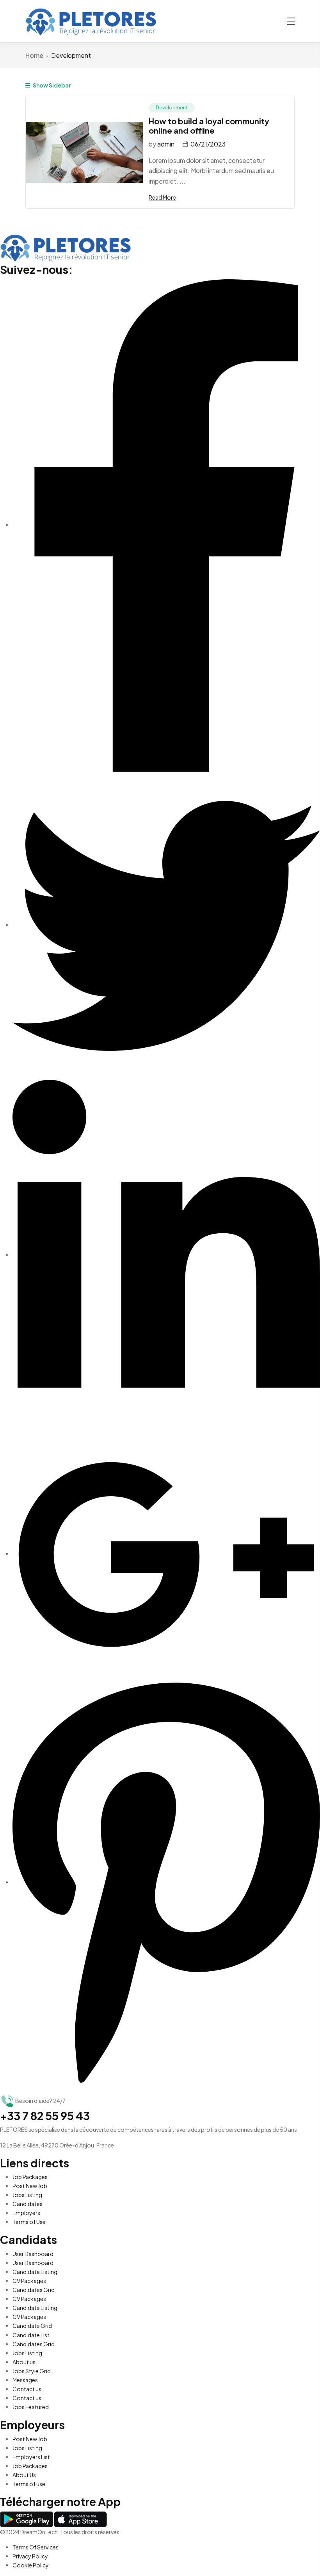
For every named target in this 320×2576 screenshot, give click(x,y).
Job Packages (30, 2176)
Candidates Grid (33, 2289)
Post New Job (29, 2185)
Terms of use (28, 2483)
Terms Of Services (35, 2547)
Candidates (27, 2203)
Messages (25, 2379)
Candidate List (31, 2334)
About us (24, 2361)
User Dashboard (32, 2253)
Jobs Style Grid (31, 2370)
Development (172, 108)
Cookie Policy (30, 2565)
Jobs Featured (30, 2406)
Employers (26, 2212)
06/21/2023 (208, 144)
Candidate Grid (32, 2325)
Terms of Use (29, 2221)
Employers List (31, 2456)
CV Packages (29, 2280)
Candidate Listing (34, 2271)
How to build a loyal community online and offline (209, 125)
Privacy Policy (30, 2556)
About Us (24, 2474)
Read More (162, 197)
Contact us (26, 2388)
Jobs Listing (27, 2194)
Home (34, 55)
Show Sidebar (51, 85)
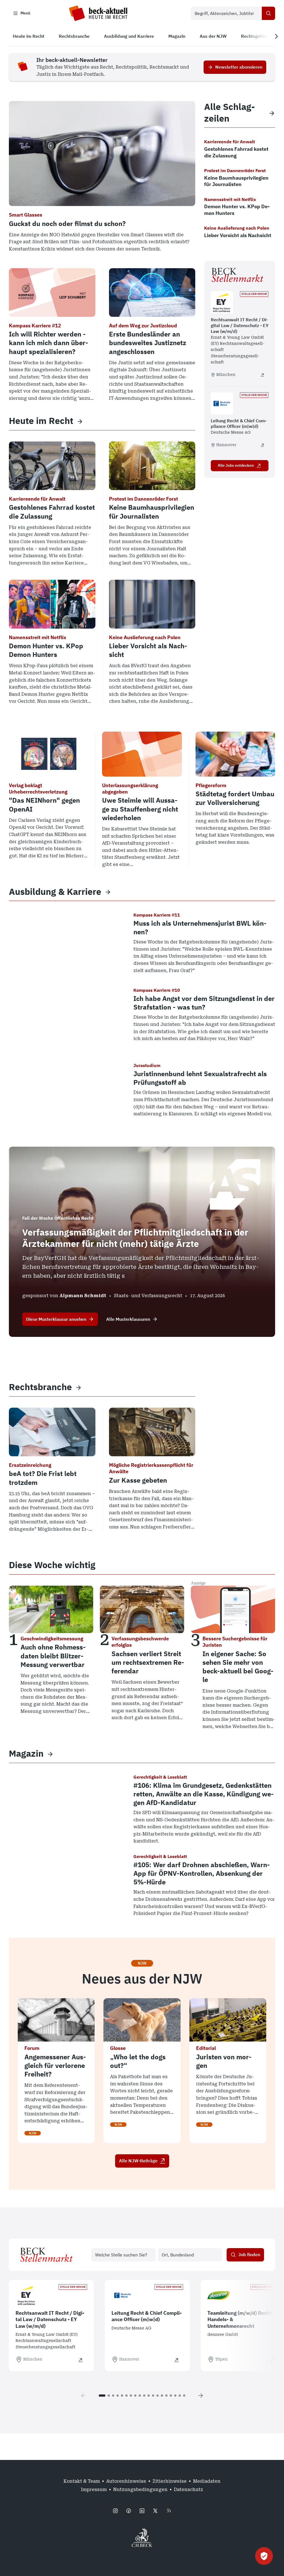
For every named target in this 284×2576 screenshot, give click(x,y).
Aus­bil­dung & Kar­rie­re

- [TASK DESCRIPTION]: A faithful reproduction of every entry, with no pictures, is the expected answer.

- [RESPONSE TO THE EXERCISE]:
For every named target in this 320×2576 screenshot, give click(x,y).
Job Packages (30, 2176)
Candidates Grid (33, 2289)
Post New Job (29, 2185)
Terms of use (28, 2483)
Terms Of Services (35, 2547)
Candidates (27, 2203)
Messages (25, 2379)
Candidate List (31, 2334)
About us (24, 2361)
User Dashboard (32, 2253)
Jobs Style Grid (31, 2370)
Development (172, 108)
Cookie Policy (30, 2565)
Jobs Featured (30, 2406)
Employers (26, 2212)
06/21/2023 (208, 144)
Candidate Grid (32, 2325)
Terms of Use (29, 2221)
Employers List (31, 2456)
CV Packages (29, 2280)
Candidate Listing (34, 2271)
How to build a loyal community online and offline (209, 125)
Privacy Policy (30, 2556)
About Us (24, 2474)
Read More (162, 197)
Contact us (26, 2388)
Jobs Listing (27, 2194)
Home (34, 55)
Show Sidebar (51, 85)
For every named target in this 284×2576 screenshot, give click(x,y).
Aus­bil­dung & Kar­rie­re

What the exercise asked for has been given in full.